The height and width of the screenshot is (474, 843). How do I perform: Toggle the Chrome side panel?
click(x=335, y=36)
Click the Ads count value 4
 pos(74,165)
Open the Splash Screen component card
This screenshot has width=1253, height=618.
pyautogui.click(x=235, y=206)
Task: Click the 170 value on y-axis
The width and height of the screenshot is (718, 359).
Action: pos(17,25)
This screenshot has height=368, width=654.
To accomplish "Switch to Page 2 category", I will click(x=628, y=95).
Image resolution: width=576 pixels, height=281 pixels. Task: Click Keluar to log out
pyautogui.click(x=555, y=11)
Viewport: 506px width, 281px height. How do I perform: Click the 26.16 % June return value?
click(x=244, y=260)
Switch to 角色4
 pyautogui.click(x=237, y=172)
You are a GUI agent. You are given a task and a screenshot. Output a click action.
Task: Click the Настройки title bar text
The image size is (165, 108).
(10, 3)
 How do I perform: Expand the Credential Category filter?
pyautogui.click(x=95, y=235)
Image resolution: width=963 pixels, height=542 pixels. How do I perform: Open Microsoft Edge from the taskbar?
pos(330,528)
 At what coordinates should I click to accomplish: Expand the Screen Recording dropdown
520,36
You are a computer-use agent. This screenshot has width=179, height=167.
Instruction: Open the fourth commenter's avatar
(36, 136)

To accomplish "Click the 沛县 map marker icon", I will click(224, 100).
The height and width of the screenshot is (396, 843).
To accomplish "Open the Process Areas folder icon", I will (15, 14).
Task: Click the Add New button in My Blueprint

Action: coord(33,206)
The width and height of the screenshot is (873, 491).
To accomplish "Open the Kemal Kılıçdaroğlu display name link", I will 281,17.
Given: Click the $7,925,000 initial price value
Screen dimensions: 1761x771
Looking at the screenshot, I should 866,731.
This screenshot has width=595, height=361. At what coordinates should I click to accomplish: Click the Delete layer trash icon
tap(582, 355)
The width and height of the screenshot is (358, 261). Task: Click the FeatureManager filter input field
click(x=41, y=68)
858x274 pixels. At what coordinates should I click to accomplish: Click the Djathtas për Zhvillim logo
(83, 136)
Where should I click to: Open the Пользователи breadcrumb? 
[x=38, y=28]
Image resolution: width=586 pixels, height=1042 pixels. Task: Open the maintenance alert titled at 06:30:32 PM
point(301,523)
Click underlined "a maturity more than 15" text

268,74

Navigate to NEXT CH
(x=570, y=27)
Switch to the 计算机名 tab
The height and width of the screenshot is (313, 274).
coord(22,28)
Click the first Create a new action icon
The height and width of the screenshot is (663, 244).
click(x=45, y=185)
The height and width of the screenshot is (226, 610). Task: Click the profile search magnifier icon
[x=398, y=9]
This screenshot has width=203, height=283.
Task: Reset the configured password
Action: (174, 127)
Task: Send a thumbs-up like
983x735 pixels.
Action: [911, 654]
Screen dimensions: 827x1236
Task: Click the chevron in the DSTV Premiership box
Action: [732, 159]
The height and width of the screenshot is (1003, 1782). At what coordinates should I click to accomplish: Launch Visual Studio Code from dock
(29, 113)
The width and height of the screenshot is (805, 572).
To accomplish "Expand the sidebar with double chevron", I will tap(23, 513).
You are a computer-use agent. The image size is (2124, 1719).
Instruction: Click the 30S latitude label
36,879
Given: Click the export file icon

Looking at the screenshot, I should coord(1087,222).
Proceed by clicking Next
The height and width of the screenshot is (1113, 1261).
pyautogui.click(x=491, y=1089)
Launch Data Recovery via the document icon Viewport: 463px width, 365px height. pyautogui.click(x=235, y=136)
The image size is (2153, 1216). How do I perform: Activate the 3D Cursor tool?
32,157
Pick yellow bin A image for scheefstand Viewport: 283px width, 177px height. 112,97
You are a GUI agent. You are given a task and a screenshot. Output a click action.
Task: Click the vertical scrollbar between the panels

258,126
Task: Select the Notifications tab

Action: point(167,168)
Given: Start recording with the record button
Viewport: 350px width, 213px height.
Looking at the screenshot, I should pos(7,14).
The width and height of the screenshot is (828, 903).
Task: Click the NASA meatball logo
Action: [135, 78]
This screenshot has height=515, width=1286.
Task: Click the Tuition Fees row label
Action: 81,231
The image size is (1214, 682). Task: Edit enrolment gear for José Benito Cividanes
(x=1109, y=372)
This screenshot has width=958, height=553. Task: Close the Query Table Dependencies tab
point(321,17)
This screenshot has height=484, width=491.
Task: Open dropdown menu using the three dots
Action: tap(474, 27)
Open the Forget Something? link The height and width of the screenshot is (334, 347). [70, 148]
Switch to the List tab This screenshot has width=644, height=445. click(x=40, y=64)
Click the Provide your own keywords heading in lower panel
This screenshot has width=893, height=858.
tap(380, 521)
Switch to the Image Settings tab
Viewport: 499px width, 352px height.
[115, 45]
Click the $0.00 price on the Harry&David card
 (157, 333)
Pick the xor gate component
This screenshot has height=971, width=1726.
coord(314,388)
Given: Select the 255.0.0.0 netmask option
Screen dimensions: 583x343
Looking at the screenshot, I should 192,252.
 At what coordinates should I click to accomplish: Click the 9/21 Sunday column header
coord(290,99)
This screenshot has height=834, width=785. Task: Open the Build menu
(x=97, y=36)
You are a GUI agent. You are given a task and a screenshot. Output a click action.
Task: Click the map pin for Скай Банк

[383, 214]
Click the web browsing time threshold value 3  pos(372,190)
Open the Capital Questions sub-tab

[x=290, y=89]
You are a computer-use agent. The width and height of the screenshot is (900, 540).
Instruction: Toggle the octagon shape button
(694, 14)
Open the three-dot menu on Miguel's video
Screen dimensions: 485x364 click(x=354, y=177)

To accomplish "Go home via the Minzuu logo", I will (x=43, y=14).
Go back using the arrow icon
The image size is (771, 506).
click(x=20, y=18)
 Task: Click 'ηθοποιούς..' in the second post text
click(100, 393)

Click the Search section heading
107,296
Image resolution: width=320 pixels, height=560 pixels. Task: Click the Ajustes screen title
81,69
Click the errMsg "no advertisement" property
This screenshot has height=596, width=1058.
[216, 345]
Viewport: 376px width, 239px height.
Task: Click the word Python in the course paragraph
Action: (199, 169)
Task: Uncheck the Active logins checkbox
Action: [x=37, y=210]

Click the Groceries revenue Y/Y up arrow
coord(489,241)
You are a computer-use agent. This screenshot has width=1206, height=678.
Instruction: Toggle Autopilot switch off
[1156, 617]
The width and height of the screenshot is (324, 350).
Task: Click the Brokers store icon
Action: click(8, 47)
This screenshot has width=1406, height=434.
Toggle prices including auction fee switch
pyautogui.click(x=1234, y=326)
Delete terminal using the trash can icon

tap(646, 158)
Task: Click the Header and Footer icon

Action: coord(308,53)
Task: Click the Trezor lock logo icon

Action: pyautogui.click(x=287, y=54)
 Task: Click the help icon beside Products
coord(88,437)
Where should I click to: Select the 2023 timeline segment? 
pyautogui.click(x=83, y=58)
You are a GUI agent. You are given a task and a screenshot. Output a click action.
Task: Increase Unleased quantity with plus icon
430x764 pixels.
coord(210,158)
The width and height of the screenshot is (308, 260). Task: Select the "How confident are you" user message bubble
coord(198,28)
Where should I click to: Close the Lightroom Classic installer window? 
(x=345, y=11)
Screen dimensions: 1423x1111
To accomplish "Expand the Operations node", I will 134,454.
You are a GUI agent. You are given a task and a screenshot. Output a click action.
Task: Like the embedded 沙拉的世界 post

:: The request ::
Rewrite all of the items above as a JSON list of strings, one string per line, leaving out blank lines.

:: Result of the exercise ::
[
  "The height and width of the screenshot is (474, 843). How do I perform: Toggle the Chrome side panel?",
  "click(x=335, y=36)",
  "Click the Ads count value 4",
  " pos(74,165)",
  "Open the Splash Screen component card",
  "This screenshot has width=1253, height=618.",
  "pyautogui.click(x=235, y=206)",
  "Task: Click the 170 value on y-axis",
  "The width and height of the screenshot is (718, 359).",
  "Action: pos(17,25)",
  "This screenshot has height=368, width=654.",
  "To accomplish \"Switch to Page 2 category\", I will click(x=628, y=95).",
  "Image resolution: width=576 pixels, height=281 pixels. Task: Click Keluar to log out",
  "pyautogui.click(x=555, y=11)",
  "Viewport: 506px width, 281px height. How do I perform: Click the 26.16 % June return value?",
  "click(x=244, y=260)",
  "Switch to 角色4",
  " pyautogui.click(x=237, y=172)",
  "You are a GUI agent. You are given a task and a screenshot. Output a click action.",
  "Task: Click the Настройки title bar text",
  "The image size is (165, 108).",
  "(10, 3)",
  " How do I perform: Expand the Credential Category filter?",
  "pyautogui.click(x=95, y=235)",
  "Image resolution: width=963 pixels, height=542 pixels. How do I perform: Open Microsoft Edge from the taskbar?",
  "pos(330,528)",
  " At what coordinates should I click to accomplish: Expand the Screen Recording dropdown",
  "520,36",
  "You are a computer-use agent. This screenshot has width=179, height=167.",
  "Instruction: Open the fourth commenter's avatar",
  "(36, 136)",
  "To accomplish \"Click the 沛县 map marker icon\", I will click(224, 100).",
  "The height and width of the screenshot is (396, 843).",
  "To accomplish \"Open the Process Areas folder icon\", I will (15, 14).",
  "Task: Click the Add New button in My Blueprint",
  "Action: coord(33,206)",
  "The width and height of the screenshot is (873, 491).",
  "To accomplish \"Open the Kemal Kılıçdaroğlu display name link\", I will 281,17.",
  "Given: Click the $7,925,000 initial price value",
  "Screen dimensions: 1761x771",
  "Looking at the screenshot, I should 866,731.",
  "This screenshot has width=595, height=361. At what coordinates should I click to accomplish: Click the Delete layer trash icon",
  "tap(582, 355)",
  "The width and height of the screenshot is (358, 261). Task: Click the FeatureManager filter input field",
  "click(x=41, y=68)",
  "858x274 pixels. At what coordinates should I click to accomplish: Click the Djathtas për Zhvillim logo",
  "(83, 136)",
  "Where should I click to: Open the Пользователи breadcrumb? ",
  "[x=38, y=28]",
  "Image resolution: width=586 pixels, height=1042 pixels. Task: Open the maintenance alert titled at 06:30:32 PM",
  "point(301,523)",
  "Click underlined \"a maturity more than 15\" text",
  "268,74",
  "Navigate to NEXT CH",
  "(x=570, y=27)",
  "Switch to the 计算机名 tab",
  "The height and width of the screenshot is (313, 274).",
  "coord(22,28)",
  "Click the first Create a new action icon",
  "The height and width of the screenshot is (663, 244).",
  "click(x=45, y=185)",
  "The height and width of the screenshot is (226, 610). Task: Click the profile search magnifier icon",
  "[x=398, y=9]",
  "This screenshot has width=203, height=283.",
  "Task: Reset the configured password",
  "Action: (174, 127)",
  "Task: Send a thumbs-up like",
  "983x735 pixels.",
  "Action: [911, 654]",
  "Screen dimensions: 827x1236",
  "Task: Click the chevron in the DSTV Premiership box",
  "Action: [732, 159]",
  "The height and width of the screenshot is (1003, 1782). At what coordinates should I click to accomplish: Launch Visual Studio Code from dock",
  "(29, 113)",
  "The width and height of the screenshot is (805, 572).",
  "To accomplish \"Expand the sidebar with double chevron\", I will tap(23, 513).",
  "You are a computer-use agent. The image size is (2124, 1719).",
  "Instruction: Click the 30S latitude label",
  "36,879",
  "Given: Click the export file icon",
  "Looking at the screenshot, I should coord(1087,222).",
  "Proceed by clicking Next",
  "The height and width of the screenshot is (1113, 1261).",
  "pyautogui.click(x=491, y=1089)",
  "Launch Data Recovery via the document icon Viewport: 463px width, 365px height. pyautogui.click(x=235, y=136)",
  "The image size is (2153, 1216). How do I perform: Activate the 3D Cursor tool?",
  "32,157",
  "Pick yellow bin A image for scheefstand Viewport: 283px width, 177px height. 112,97",
  "You are a GUI agent. You are given a task and a screenshot. Output a click action.",
  "Task: Click the vertical scrollbar between the panels",
  "258,126",
  "Task: Select the Notifications tab",
  "Action: point(167,168)",
  "Given: Start recording with the record button",
  "Viewport: 350px width, 213px height.",
  "Looking at the screenshot, I should pos(7,14).",
  "The width and height of the screenshot is (828, 903).",
  "Task: Click the NASA meatball logo",
  "Action: [135, 78]",
  "This screenshot has height=515, width=1286.",
  "Task: Click the Tuition Fees row label",
  "Action: 81,231",
  "The image size is (1214, 682). Task: Edit enrolment gear for José Benito Cividanes",
  "(x=1109, y=372)",
  "This screenshot has width=958, height=553. Task: Close the Query Table Dependencies tab",
  "point(321,17)",
  "This screenshot has height=484, width=491.",
  "Task: Open dropdown menu using the three dots",
  "Action: tap(474, 27)",
  "Open the Forget Something? link The height and width of the screenshot is (334, 347). [70, 148]",
  "Switch to the List tab This screenshot has width=644, height=445. click(x=40, y=64)",
  "Click the Provide your own keywords heading in lower panel",
  "This screenshot has width=893, height=858.",
  "tap(380, 521)",
  "Switch to the Image Settings tab",
  "Viewport: 499px width, 352px height.",
  "[115, 45]",
  "Click the $0.00 price on the Harry&David card",
  " (157, 333)",
  "Pick the xor gate component",
  "This screenshot has height=971, width=1726.",
  "coord(314,388)",
  "Given: Select the 255.0.0.0 netmask option",
  "Screen dimensions: 583x343",
  "Looking at the screenshot, I should 192,252.",
  " At what coordinates should I click to accomplish: Click the 9/21 Sunday column header",
  "coord(290,99)",
  "This screenshot has height=834, width=785. Task: Open the Build menu",
  "(x=97, y=36)",
  "You are a GUI agent. You are given a task and a screenshot. Output a click action.",
  "Task: Click the map pin for Скай Банк",
  "[383, 214]",
  "Click the web browsing time threshold value 3  pos(372,190)",
  "Open the Capital Questions sub-tab",
  "[x=290, y=89]",
  "You are a computer-use agent. The width and height of the screenshot is (900, 540).",
  "Instruction: Toggle the octagon shape button",
  "(694, 14)",
  "Open the three-dot menu on Miguel's video",
  "Screen dimensions: 485x364 click(x=354, y=177)",
  "To accomplish \"Go home via the Minzuu logo\", I will (x=43, y=14).",
  "Go back using the arrow icon",
  "The image size is (771, 506).",
  "click(x=20, y=18)",
  " Task: Click 'ηθοποιούς..' in the second post text",
  "click(100, 393)",
  "Click the Search section heading",
  "107,296",
  "Image resolution: width=320 pixels, height=560 pixels. Task: Click the Ajustes screen title",
  "81,69",
  "Click the errMsg \"no advertisement\" property",
  "This screenshot has height=596, width=1058.",
  "[216, 345]",
  "Viewport: 376px width, 239px height.",
  "Task: Click the word Python in the course paragraph",
  "Action: (199, 169)",
  "Task: Uncheck the Active logins checkbox",
  "Action: [x=37, y=210]",
  "Click the Groceries revenue Y/Y up arrow",
  "coord(489,241)",
  "You are a computer-use agent. This screenshot has width=1206, height=678.",
  "Instruction: Toggle Autopilot switch off",
  "[1156, 617]",
  "The width and height of the screenshot is (324, 350).",
  "Task: Click the Brokers store icon",
  "Action: click(8, 47)",
  "This screenshot has width=1406, height=434.",
  "Toggle prices including auction fee switch",
  "pyautogui.click(x=1234, y=326)",
  "Delete terminal using the trash can icon",
  "tap(646, 158)",
  "Task: Click the Header and Footer icon",
  "Action: coord(308,53)",
  "Task: Click the Trezor lock logo icon",
  "Action: pyautogui.click(x=287, y=54)",
  " Task: Click the help icon beside Products",
  "coord(88,437)",
  "Where should I click to: Select the 2023 timeline segment? ",
  "pyautogui.click(x=83, y=58)",
  "You are a GUI agent. You are given a task and a screenshot. Output a click action.",
  "Task: Increase Unleased quantity with plus icon",
  "430x764 pixels.",
  "coord(210,158)",
  "The width and height of the screenshot is (308, 260). Task: Select the \"How confident are you\" user message bubble",
  "coord(198,28)",
  "Where should I click to: Close the Lightroom Classic installer window? ",
  "(x=345, y=11)",
  "Screen dimensions: 1423x1111",
  "To accomplish \"Expand the Operations node\", I will 134,454.",
  "You are a GUI agent. You are given a task and a screenshot. Output a click action.",
  "Task: Like the embedded 沙拉的世界 post"
]